Latest spooky home releases including We Are Still Here, Cooties, Turbo Kid and Pay The Ghost

Every Halloween a ton of horror DVDs hit the shelves. Here's our quick guide to the ten best new releases that will creep you out, scare you silly and send you scurrying behind the sofa.

1. We Are Still Here (Studiocanal)
Two grieving parents (Barbara Crampton and Andrew Sensenig) move to a small town as they try to get over the death of their son. But they are not alone. We Are Still Here starts off as a slow burn haunted house feature before ending in an explosion of gory bloodshed. What more do you want from a horror movie?

2. The Houses of Halloween (Kaleidoscope Home Entertainment)
Aka The Houses That October Built that screened at this year's Edinburgh International Film Festival. A perfect fit for Hallowe'en as six friends head off in an RV to track down the scariest haunted house attraction in the US. The found footage format is used to good effect nicely building the tension with every encounter with the masked workers of the scream factories of America.

3. Cooties (Universal)
A group of teachers (including Elijah Wood, Rainn Wilson and co-writer Leigh Whannell) under siege from a school full of kids infected by a nasty virus that turns children into vicious, playful, zombie-like cannibals. A slapstick, gross out, comedy horror that almost feels like it was made back in the 80s.

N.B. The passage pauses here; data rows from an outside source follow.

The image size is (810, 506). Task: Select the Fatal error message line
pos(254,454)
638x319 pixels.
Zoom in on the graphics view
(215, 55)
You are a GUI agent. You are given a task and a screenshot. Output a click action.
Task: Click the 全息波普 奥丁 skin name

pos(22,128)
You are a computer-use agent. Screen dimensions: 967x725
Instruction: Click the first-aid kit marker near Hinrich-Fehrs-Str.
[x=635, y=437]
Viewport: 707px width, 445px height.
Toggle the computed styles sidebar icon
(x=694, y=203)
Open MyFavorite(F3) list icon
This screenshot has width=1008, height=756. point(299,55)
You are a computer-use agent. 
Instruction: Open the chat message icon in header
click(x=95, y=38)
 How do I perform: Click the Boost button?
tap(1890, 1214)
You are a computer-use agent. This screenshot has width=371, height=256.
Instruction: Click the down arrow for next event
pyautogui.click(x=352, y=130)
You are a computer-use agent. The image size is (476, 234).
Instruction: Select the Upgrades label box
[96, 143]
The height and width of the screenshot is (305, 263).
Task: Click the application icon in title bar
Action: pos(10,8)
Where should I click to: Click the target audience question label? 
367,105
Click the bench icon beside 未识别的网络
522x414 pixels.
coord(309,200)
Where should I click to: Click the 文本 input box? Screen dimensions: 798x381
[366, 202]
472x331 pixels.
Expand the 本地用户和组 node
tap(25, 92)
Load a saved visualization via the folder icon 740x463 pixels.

4. Insidious: Chapter 3 (Entertainment One)
Whannell is back this time directing, writing and starring in this Insidious prequel. Taking us back a few years as psychic medium Elise Rainier (Lin Shaye) tries to help a young girl (Stefanie Scott) who has become the focus of a malignant spirit. Jam packed with jump scares it's the ultimate spook-fest for Samhain.

5. Aaaaaaaah! (Icon)
Aaaaaaaah! is the pick of the new FrightFest Presents imprint (other titles include Some Kind of Hate, Estranged and Night of the Living Deb). The directorial debut of actor Steve Oram (Sightseers) verges on the experimental with a society that hasn't developed language but communicates via grunts, hoots and gestures. Imagine chimpanzees in a domestic urban setting (anyone who has read Will Self's masterpiece Great Apes will recognise the concept) as they fight, squabble and rut. Deeply weird but strangely brilliant.

6. Turbo Kid (Lionsgate)
Not 100% horror but the lashings of blood and creative splatter effects make this a blast from start to finish. A joyful homage to the direct-to-video sci-fi movies of the 80s as our hero Turbo Kid (Munro Chambers) and his robot sidekick (Laurence Leboeuf) find themselves battling Zeus (Michael Ironside). Funny, gory and packed with heart.

7. Wer (Entertainment One)
Apart from a few notable exceptions (American Werewolf in London and The Howling) werewolf movies are usually crap. Wer is a modern take on the genre with an intriguing mystery as a huge hulking hirsute suspect is arrested for murder. Is he really a killer or is something even scarier going on?

8. Stung (Entertainment One)
Horror comedy about killer wasps! Some great transformation sequences, giant bugs on the rampage, a few good icky gags and likeable characters.

9. The Man Who Could Cheat Death (Eureka!)
Doctor and sculptor Georges Bonnet (Anton Differing) commits murder most foul in his bid to live forever. A lesser entry in the Hammer Horror cannon but it's always a pleasure to see any film unearthed from the Hammer vault and the late great Christopher Lee adds a touch of class.

10. Pay the Ghost (Arrow Films)
Nicholas Cage top lines this supernatural shocker as his seven year old son is snatched by a ghost on Hallowe'en. Cage never quite reaches full freak out mode and Pay the Ghost borrows liberally from Insidious and Sinister but has just enough scares and twists of its own.